3. En janvier 2012, les deux commissions ont été fusionnées avec
la commission des questions économiques et du développement pour
former la nouvelle commission des questions sociales, de la santé
et du développement durable. Fin mai 2012, Mme Feitshans a rendu
un rapport d’expert sur lequel j’ai basé le présent rapport, qu’elle
a bien voulu compléter avec un chapitre sur la nanotechnologie et
la bioéthique à la fin de septembre 2012. J’ai fait le choix de
reproduire ce document comme document d’information de la commission
et d’en résumer les constatations dans cet exposé des motifs, mais
les conclusions et recommandations figurant ci-après sont les miennes.
2. Définition
et potentiel de la nanotechnologie
4. La nanotechnologie est la manipulation de la matière
à l’échelle atomique et moléculaire. Les nanomatériaux sont constitués
de structures dont les dimensions sont, typiquement, comprises entre
1 et 100 nanomètres (nm), un nanomètre représentant un milliardième
de mètre (ou 10-9 m). A cette échelle,
les matériaux peuvent présenter des propriétés physiques, biologiques
et/ou chimiques très différentes de celles des mêmes matériaux à
des tailles plus grandes, ce qui ouvre un éventail de nouvelles
possibilités sur le plan technologique.
5. La nanotechnologie offre déjà une myriade d’applications et
est encore pleine de promesses: en effet, les matériaux ont un comportement
si différent à l’échelle nanométrique qu’il est désormais possible
de concevoir des structures et des dispositifs qui auraient été
impensables il y a quelques décennies encore. Certains nanomatériaux
sont déjà produits en masse et intégrés à des produits de consommation,
par exemple le dioxyde de titane et l’oxyde de zinc dans les crèmes
solaires et les cosmétiques, l’argent dans l’emballage alimentaire,
les vêtements, les désinfectants et les appareils électroménagers
ou encore les nanotubes de carbone dans les raquettes de tennis.

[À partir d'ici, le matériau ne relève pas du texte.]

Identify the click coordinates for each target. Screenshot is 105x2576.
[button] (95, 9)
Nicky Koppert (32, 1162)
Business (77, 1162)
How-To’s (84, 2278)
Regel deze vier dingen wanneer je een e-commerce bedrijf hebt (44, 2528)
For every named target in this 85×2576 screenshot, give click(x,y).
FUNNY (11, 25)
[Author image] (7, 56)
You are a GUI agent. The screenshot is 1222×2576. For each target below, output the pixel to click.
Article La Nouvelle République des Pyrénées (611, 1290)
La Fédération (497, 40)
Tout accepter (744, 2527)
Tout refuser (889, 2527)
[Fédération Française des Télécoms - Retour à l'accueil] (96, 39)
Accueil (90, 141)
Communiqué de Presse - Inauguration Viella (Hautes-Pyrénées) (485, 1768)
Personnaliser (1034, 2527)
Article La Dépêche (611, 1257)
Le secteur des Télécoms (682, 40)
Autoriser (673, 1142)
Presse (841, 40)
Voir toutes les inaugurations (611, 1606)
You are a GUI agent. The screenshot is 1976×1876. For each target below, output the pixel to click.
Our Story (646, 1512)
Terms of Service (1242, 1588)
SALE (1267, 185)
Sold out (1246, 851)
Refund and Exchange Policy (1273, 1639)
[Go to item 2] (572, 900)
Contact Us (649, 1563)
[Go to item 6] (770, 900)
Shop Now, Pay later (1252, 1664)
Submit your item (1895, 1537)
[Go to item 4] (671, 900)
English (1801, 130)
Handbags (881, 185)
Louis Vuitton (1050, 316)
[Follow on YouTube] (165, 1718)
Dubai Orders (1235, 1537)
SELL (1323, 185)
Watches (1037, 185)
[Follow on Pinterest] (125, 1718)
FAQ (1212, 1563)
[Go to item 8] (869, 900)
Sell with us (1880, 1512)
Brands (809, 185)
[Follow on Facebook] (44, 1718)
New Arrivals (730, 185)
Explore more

Cela étant, un secteur en plein développement, celui de la nanomédecine
– qui exploite la taille des nanomatériaux (capables de franchir
la barrière cutanée, voire la barrière hémato-encéphalique, ce que
les molécules de plus grande taille ne peuvent faire) et/ou leurs propriétés
différentes à l’échelle nanométrique – est très prometteur pour
ce qui est du dépistage et du traitement de certaines pathologies
comptant parmi les premières causes de mortalité chez l’homme, notamment
le cancer et les cardiopathies.
6. Comme pour la plupart des nouvelles technologies émergeantes,
la nanotechnologie est également porteuse de risques de dommage
graves, à la fois pour la santé humaine et pour les écosystèmes
au sein de l’environnement. Bon nombre de ces risques ne sont pas
encore bien connus aujourd’hui. Cela dit, des études ont déjà démontré
que les particules de nano-argent appliquées sur des textiles partent
au lavage. Le nano-argent, dont les propriétés antibactériennes
sont jugées bénéfiques lorsqu’il est utilisé dans les draps des hôpitaux,
par exemple (ou dans des applications plus futiles comme les chaussettes
de sport), peut avoir des effets dévastateurs s’il se retrouve dans
les eaux usées, puisqu’il est capable de détruire les bactéries
qui jouent un rôle essentiel dans les écosystèmes naturels, les
exploitations agricoles et les processus de traitement des effluents.
Fait plus inquiétant encore, certains nanotubes de carbone pourraient
provoquer des dommages similaires à ceux de l’amiante dans les tissus
pulmonaires, et il apparaît que le dioxyde de titane à l’échelle
nanométrique (utilisé, par exemple, dans les protections solaires)
peut induire un stress oxydant dans les cellules. Mme Feitshans
cite à ce propos le rapport spécial du Conseil consultatif allemand
sur l’environnement (SRU), selon lequel «[l]es possibles conséquences
d’une telle utilisation n’ont pas été suffisamment étudiées. Le
fossé risque de se creuser entre le développement technologique
et la connaissance des risques […]»
.
3. Nanotechnologie
et bioéthique
7. Aux yeux de l’experte consultante, Mme Feitshans,
«dans le domaine de la nanotechnologie et de la bioéthique, le consentement
éclairé constitue, pour l’Europe et pour le reste du monde, le problème
majeur à résoudre au XXIe siècle»
. La raison de cette affirmation
est qu’à son avis, l’état actuel des connaissances suscite davantage
de questions que de réponses à ce stade en matière d’évaluation
des risques (et donc aussi d’information sur les risques).
8. Le consentement éclairé est une notion cruciale de bioéthique.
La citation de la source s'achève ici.